▸ Objectif de l'exercice
Poursuivez le récit sur la douleur cervicale et le traitement à la morphine, à la suite de sa dernière phrase.

▸ Extrait choisi
___
Déjà dix jours que je n’ai pas ouvert un livre, que je n’ai pas écrit une ligne. Cela ne me ressemble pas, de rester éloignée des mots aussi longtemps.
Pourtant, ils tournent dans ma tête. Sans aucun sens, parfois. Ou en répétition sans fin de phrases, comme si mon cerveau était prisonnier d’une boucle temporelle littéraire.

Je ne me sens plus moi-même, comme si je me délitais en brume de pensées éparses.
Tout, autour de moi, va trop vite, est trop fort, se mélange en une cacophonie de sons et d’images. Et à l’intérieur je suis au ralenti, je me débats dans un engourdissement de l’esprit.

 

Depuis un mois et demi, je prends un « antalgique puissant qui combat la douleur en agissant directement sur le cerveau », autrement dit une substance stupéfiante à usage thérapeutique.
Ça fait bizarre la première fois que vous voyez votre médecin rédiger une ordonnance sécurisée, votre pharmacienne contrôler le nombre exact de gélules qu’elle vous prépare, à l’unité près.

Au début, je me suis dit « une semaine de morphine et ça ira mieux ».
Mais la douleur s’est installée, elle a pris ses aises dans mon corps sans me laisser un instant de répit. Et il a fallu augmenter le dosage, changer la posologie, adapter sans cesse pour tenter de casser le cycle de la douleur. En vain…
Tout ça pour un petit nerf comprimé au niveau de mes cervicales.
___
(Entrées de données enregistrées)
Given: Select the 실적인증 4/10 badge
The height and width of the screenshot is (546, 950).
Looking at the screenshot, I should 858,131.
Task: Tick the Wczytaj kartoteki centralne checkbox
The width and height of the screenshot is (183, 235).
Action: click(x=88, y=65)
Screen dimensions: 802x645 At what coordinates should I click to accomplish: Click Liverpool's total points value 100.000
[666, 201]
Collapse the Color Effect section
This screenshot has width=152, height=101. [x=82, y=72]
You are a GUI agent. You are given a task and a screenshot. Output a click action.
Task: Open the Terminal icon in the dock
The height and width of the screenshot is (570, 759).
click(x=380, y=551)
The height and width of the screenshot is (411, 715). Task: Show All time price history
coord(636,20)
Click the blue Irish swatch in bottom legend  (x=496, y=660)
___
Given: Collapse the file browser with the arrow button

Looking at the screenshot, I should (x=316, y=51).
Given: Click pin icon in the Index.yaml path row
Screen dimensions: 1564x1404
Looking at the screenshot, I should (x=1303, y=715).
___
▸ Corrigé
La douleur, je suis pour l’instant capable de me l’approprier. Je vis avec, elle fait partie de moi, elle vient de moi. Mais la morphine…
Elle change qui je suis. Elle me fait peur. Parce que je redoute de dépendre d’elle, même si c’est pour contrôler ma douleur. Parce que j’ai parfois l’impression de me perdre à l’intérieur de moi. Parce qu’il me faut sans cesse faire des efforts pour écouter, pour comprendre, pour dissiper la brume qui m’entoure.

Je passe la moitié de mes journées à somnoler sur le canapé, en partie parce que je ne dors pas la nuit, en partie parce que mon cerveau s’embrouille et que la morphine le plombe.
J’oublie ce qu’on me dit en quelques minutes, je ne sais parfois plus quel jour on est. Mon temps de réaction s’allonge, pour répondre, pour réagir à une situation. Je me sens perdue dans un monde qui va trop vite autour de moi, sans prise pour me mettre à son niveau.

Et tout ça, ça tourne sans cesse dans ma tête. Sans fin.